> [WHAT TO WORK ON]: Gather all lines in the entries below that include the word "computer".

> [DATASET ENTRIES]:

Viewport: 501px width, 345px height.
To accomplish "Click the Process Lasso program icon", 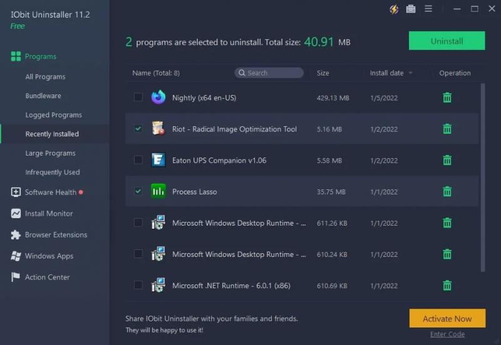I will click(x=158, y=191).
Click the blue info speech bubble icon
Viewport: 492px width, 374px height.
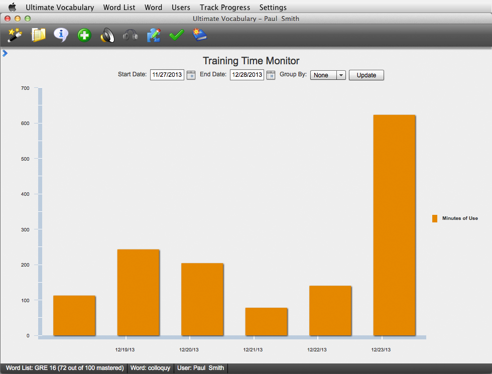(x=61, y=36)
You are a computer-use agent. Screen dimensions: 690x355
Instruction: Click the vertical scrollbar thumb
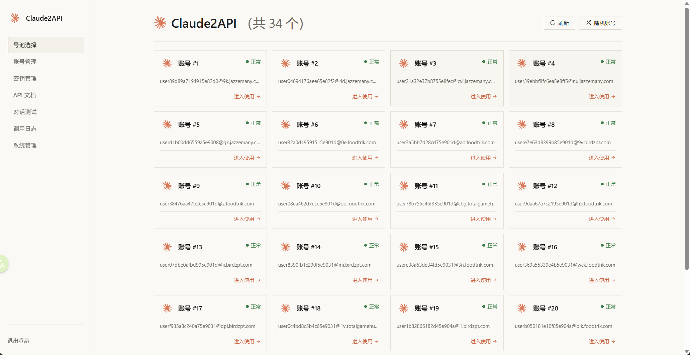[687, 138]
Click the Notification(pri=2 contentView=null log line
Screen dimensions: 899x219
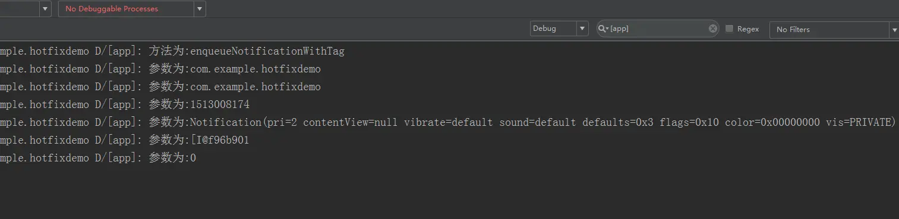coord(449,122)
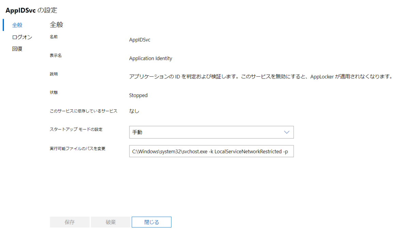
Task: Click the 保存 button
Action: (70, 222)
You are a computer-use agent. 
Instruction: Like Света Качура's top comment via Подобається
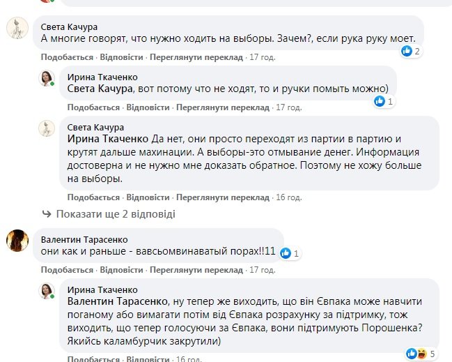[68, 57]
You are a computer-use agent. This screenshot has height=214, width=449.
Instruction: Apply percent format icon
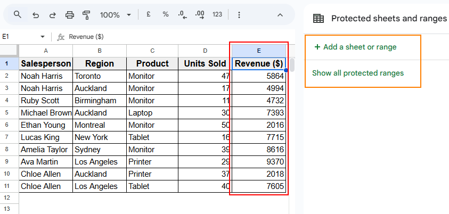tap(166, 15)
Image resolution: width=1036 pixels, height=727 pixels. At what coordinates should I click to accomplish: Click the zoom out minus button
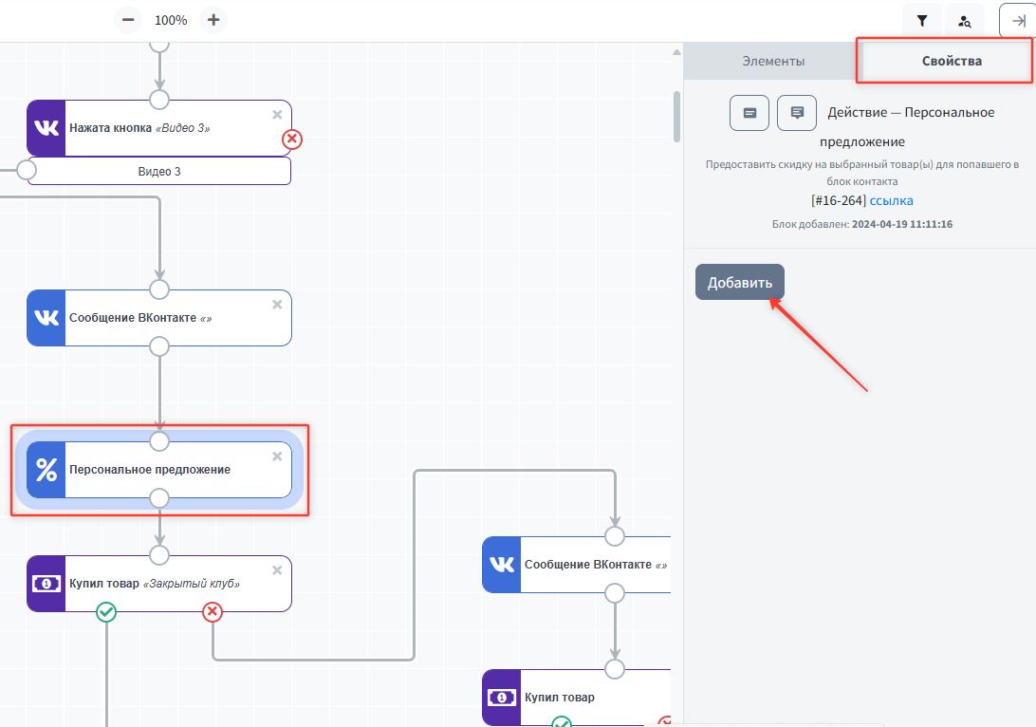click(x=128, y=20)
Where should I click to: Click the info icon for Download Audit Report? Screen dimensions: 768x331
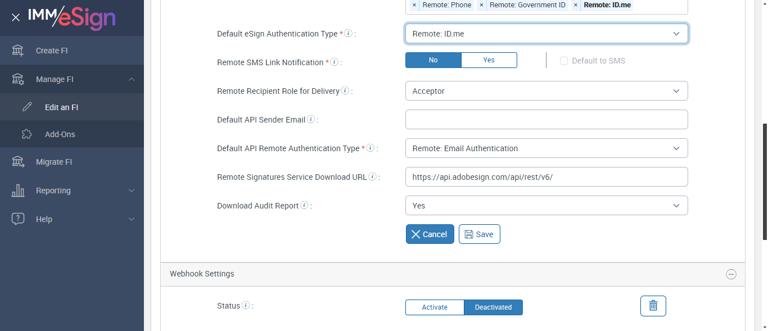click(304, 206)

> [WRITTEN REPLY]:
You are a computer-use agent. Screen dimensions: 690x355
You are a computer-use agent. 
You are a computer-use agent. This screenshot has height=214, width=449.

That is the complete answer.